The bottom line is: you give instructions to your AI client, and it executes complex document processing workflows using this MCP.

1. Subscribe to this MCP and enter your Airparser API key. This gives your AI client the connection credentials.
2. Tell your agent what you need done—for example, 'Parse all invoices from last month' or 'Show me the schema for HR documents'.
3. Your agent calls the necessary tools through Airparser to handle the parsing, status checks, and data retrieval, returning clean JSON results directly in the chat.

## Frequently Asked Questions

**How does the Airparser MCP help me move data from PDFs into my database?**
It parses the PDF and outputs clean JSON. You then use the webhook tools to automatically push that structured record directly into your target system, bypassing manual data entry entirely.

**I have a mixed batch of files—some emails, some scans. Can Airparser MCP handle it?**
Yes. It processes multiple formats like EML/HTML and images. Your agent just needs to know which inbox or file type you want to process next.

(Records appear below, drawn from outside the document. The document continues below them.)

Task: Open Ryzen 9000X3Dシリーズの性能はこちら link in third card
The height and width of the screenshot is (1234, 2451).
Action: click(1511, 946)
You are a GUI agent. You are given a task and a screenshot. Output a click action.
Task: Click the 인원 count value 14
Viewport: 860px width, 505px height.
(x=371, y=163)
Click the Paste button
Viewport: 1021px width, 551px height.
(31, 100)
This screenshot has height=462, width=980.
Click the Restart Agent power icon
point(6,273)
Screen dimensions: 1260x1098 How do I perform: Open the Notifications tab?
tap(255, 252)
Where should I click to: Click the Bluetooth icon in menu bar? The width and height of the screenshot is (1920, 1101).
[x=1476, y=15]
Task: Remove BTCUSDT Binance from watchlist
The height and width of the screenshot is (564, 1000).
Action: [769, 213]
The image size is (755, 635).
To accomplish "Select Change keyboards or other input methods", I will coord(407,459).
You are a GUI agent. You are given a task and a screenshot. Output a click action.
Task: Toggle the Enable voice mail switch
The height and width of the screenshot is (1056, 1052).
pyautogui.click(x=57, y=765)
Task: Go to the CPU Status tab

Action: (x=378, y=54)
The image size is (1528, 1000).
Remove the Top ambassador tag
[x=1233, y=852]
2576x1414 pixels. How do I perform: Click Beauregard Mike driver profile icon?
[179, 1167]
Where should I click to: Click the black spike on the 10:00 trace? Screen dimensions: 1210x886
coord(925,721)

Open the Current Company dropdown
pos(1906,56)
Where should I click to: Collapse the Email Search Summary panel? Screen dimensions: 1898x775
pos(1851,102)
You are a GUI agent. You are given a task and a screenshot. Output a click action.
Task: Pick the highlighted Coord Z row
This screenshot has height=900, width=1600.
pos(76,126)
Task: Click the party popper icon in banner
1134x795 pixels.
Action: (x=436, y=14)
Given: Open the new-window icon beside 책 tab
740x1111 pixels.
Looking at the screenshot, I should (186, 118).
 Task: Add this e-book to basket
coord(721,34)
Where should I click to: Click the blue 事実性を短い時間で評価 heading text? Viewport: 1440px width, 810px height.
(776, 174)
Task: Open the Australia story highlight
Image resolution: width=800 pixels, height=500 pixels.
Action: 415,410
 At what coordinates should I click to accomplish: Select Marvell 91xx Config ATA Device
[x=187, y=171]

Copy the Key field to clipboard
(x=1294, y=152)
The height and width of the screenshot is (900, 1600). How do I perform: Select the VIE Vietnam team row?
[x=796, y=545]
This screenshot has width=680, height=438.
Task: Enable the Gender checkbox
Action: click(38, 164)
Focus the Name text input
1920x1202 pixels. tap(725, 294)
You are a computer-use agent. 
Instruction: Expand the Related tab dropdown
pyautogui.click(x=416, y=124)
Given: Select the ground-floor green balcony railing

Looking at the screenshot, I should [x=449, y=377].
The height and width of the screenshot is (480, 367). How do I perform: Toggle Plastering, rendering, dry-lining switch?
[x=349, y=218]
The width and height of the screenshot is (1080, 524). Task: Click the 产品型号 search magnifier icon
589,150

**If I change my data requirements, how do I update the parsing rules with Airparser MCP?**
You can retrieve and verify your current extraction schema using the dedicated tool. This lets you audit the field definitions before making changes to ensure accuracy.

**Is Airparser MCP better than just reading text via a general AI client?**
Yes, because it's specialized for structure. A general client reads text; this MCP extracts *meaning* and puts it into strict, predictable fields (JSON). It knows the difference between an address line and a total amount.